▸ **TASK INSTRUCTIONS**:
Render the stretch from the line containing "Where should I click to: Click the word background" through the end of the items as a Markdown table with the columns Row and Line, skipping blank lines and leaving out the pictures.

####

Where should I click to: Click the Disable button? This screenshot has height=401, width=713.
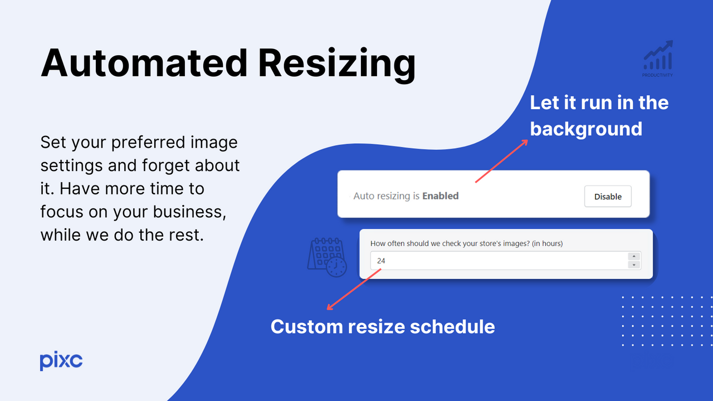click(x=608, y=196)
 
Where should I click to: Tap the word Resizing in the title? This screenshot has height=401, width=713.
click(x=336, y=62)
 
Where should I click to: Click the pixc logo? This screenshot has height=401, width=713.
click(x=61, y=361)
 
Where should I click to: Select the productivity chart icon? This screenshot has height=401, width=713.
click(x=658, y=55)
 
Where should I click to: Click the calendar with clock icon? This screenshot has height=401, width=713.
click(x=327, y=257)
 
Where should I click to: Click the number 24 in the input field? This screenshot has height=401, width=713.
click(x=381, y=261)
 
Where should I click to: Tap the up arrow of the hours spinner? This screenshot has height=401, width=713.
click(x=633, y=257)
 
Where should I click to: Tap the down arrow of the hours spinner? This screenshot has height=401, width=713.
click(x=633, y=265)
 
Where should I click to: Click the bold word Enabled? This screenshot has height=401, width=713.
click(x=440, y=196)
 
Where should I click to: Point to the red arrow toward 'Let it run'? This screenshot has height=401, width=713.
click(x=501, y=160)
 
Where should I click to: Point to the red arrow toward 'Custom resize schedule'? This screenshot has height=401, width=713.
click(x=354, y=289)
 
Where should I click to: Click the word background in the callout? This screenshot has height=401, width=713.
click(x=586, y=129)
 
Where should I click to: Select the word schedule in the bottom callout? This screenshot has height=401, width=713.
click(x=452, y=326)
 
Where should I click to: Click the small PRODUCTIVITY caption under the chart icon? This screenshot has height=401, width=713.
click(x=658, y=75)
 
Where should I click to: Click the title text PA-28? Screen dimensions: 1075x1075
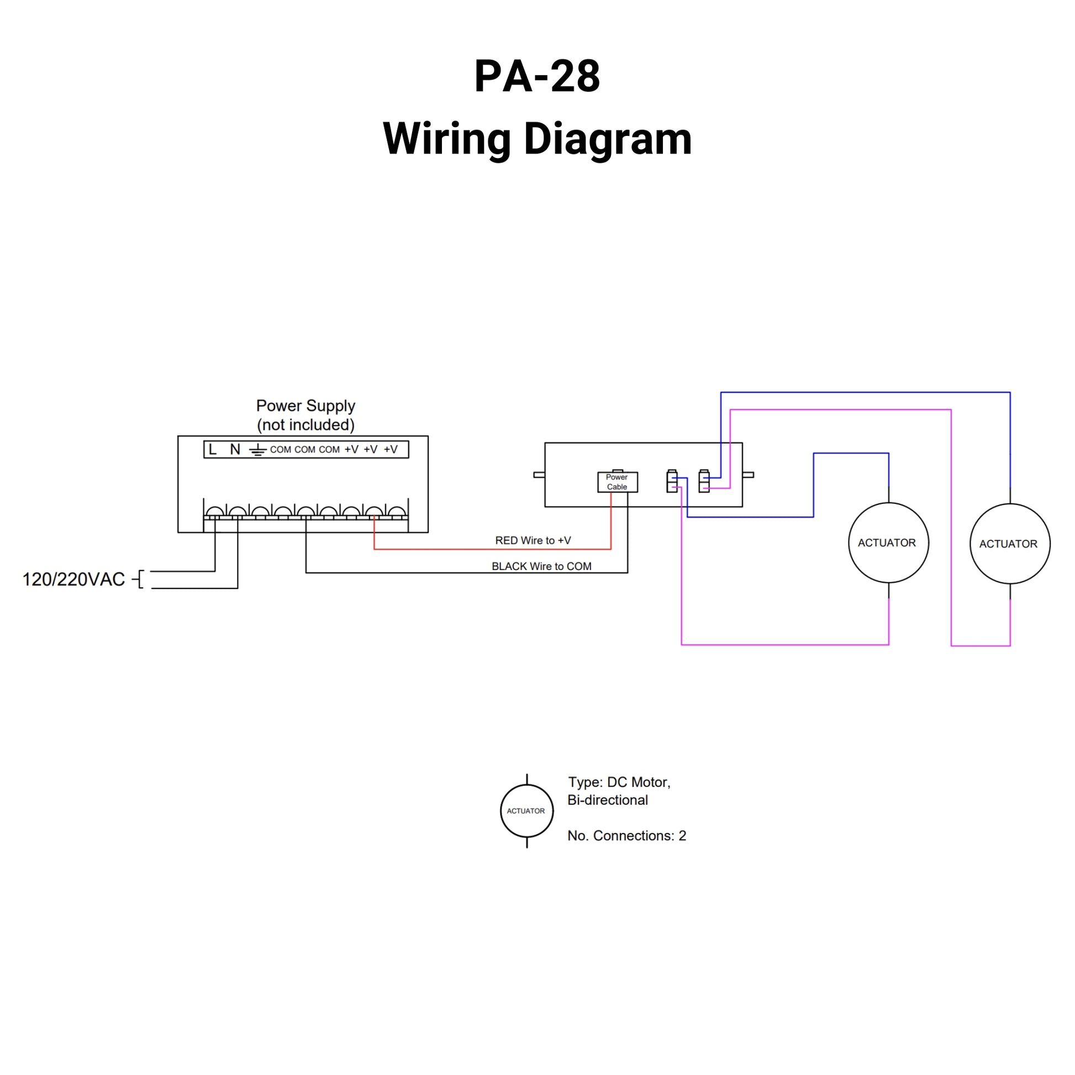tap(537, 76)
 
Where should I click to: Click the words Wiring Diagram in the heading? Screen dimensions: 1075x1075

####

▸ **RESULT OF THIS TASK**:
| Row | Line |
|---|---|
| 1 | Where should I click to: Click the word background in the callout? This screenshot has height=401, width=713. |
| 2 | click(x=586, y=129) |
| 3 | Where should I click to: Select the word schedule in the bottom callout? This screenshot has height=401, width=713. |
| 4 | click(x=452, y=326) |
| 5 | Where should I click to: Click the small PRODUCTIVITY caption under the chart icon? This screenshot has height=401, width=713. |
| 6 | click(x=658, y=75) |
| 7 | Where should I click to: Click the title text PA-28? Screen dimensions: 1075x1075 |
| 8 | tap(537, 76) |
| 9 | Where should I click to: Click the words Wiring Diagram in the heading? Screen dimensions: 1075x1075 |